*Work to complete:*
Can you format the records below as a Markdown table with the columns Row and Line, starting at the very beginning, stopping after the line that contains "(107, 280).", and leaving out blank lines?

Segment Start: Records

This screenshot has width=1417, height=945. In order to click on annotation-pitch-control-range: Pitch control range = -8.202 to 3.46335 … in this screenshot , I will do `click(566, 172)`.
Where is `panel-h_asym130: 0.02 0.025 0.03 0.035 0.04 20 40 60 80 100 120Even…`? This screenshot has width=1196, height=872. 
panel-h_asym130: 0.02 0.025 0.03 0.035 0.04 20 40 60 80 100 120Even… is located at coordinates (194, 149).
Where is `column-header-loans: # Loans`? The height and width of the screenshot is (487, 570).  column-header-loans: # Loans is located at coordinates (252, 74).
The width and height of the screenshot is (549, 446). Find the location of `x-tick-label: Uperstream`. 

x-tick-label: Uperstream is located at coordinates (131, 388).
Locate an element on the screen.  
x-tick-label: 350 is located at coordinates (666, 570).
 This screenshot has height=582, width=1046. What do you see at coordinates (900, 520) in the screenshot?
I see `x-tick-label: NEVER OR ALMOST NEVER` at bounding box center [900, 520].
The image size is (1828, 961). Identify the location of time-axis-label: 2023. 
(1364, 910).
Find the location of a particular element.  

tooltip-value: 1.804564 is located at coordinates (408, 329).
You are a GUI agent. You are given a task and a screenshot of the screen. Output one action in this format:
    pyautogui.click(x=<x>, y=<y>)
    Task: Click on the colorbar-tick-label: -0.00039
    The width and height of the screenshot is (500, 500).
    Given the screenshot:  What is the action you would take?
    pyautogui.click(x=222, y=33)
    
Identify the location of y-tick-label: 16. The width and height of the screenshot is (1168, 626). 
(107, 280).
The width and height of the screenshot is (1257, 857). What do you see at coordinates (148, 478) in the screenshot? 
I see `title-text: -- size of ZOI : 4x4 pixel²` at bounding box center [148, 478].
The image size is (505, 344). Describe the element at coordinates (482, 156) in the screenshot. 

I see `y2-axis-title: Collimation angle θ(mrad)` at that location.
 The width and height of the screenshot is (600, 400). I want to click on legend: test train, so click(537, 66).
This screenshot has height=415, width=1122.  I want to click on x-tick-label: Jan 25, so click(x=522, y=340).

Segment End: Records

*Completed task:*
| Row | Line |
|---|---|
| 1 | This screenshot has width=1417, height=945. In order to click on annotation-pitch-control-range: Pitch control range = -8.202 to 3.46335 … in this screenshot , I will do `click(566, 172)`. |
| 2 | Where is `panel-h_asym130: 0.02 0.025 0.03 0.035 0.04 20 40 60 80 100 120Even…`? This screenshot has width=1196, height=872.  |
| 3 | panel-h_asym130: 0.02 0.025 0.03 0.035 0.04 20 40 60 80 100 120Even… is located at coordinates (194, 149). |
| 4 | Where is `column-header-loans: # Loans`? The height and width of the screenshot is (487, 570).  column-header-loans: # Loans is located at coordinates (252, 74). |
| 5 | The width and height of the screenshot is (549, 446). Find the location of `x-tick-label: Uperstream`.  |
| 6 | x-tick-label: Uperstream is located at coordinates (131, 388). |
| 7 | Locate an element on the screen.   |
| 8 | x-tick-label: 350 is located at coordinates (666, 570). |
| 9 |  This screenshot has height=582, width=1046. What do you see at coordinates (900, 520) in the screenshot? |
| 10 | I see `x-tick-label: NEVER OR ALMOST NEVER` at bounding box center [900, 520]. |
| 11 | The image size is (1828, 961). Identify the location of time-axis-label: 2023.  |
| 12 | (1364, 910). |
| 13 | Find the location of a particular element.   |
| 14 | tooltip-value: 1.804564 is located at coordinates (408, 329). |
| 15 | You are a GUI agent. You are given a task and a screenshot of the screen. Output one action in this format: |
| 16 |     pyautogui.click(x=<x>, y=<y>) |
| 17 |     Task: Click on the colorbar-tick-label: -0.00039 |
| 18 |     The width and height of the screenshot is (500, 500). |
| 19 |     Given the screenshot:  What is the action you would take? |
| 20 |     pyautogui.click(x=222, y=33) |
| 21 | Identify the location of y-tick-label: 16. The width and height of the screenshot is (1168, 626).  |
| 22 | (107, 280). |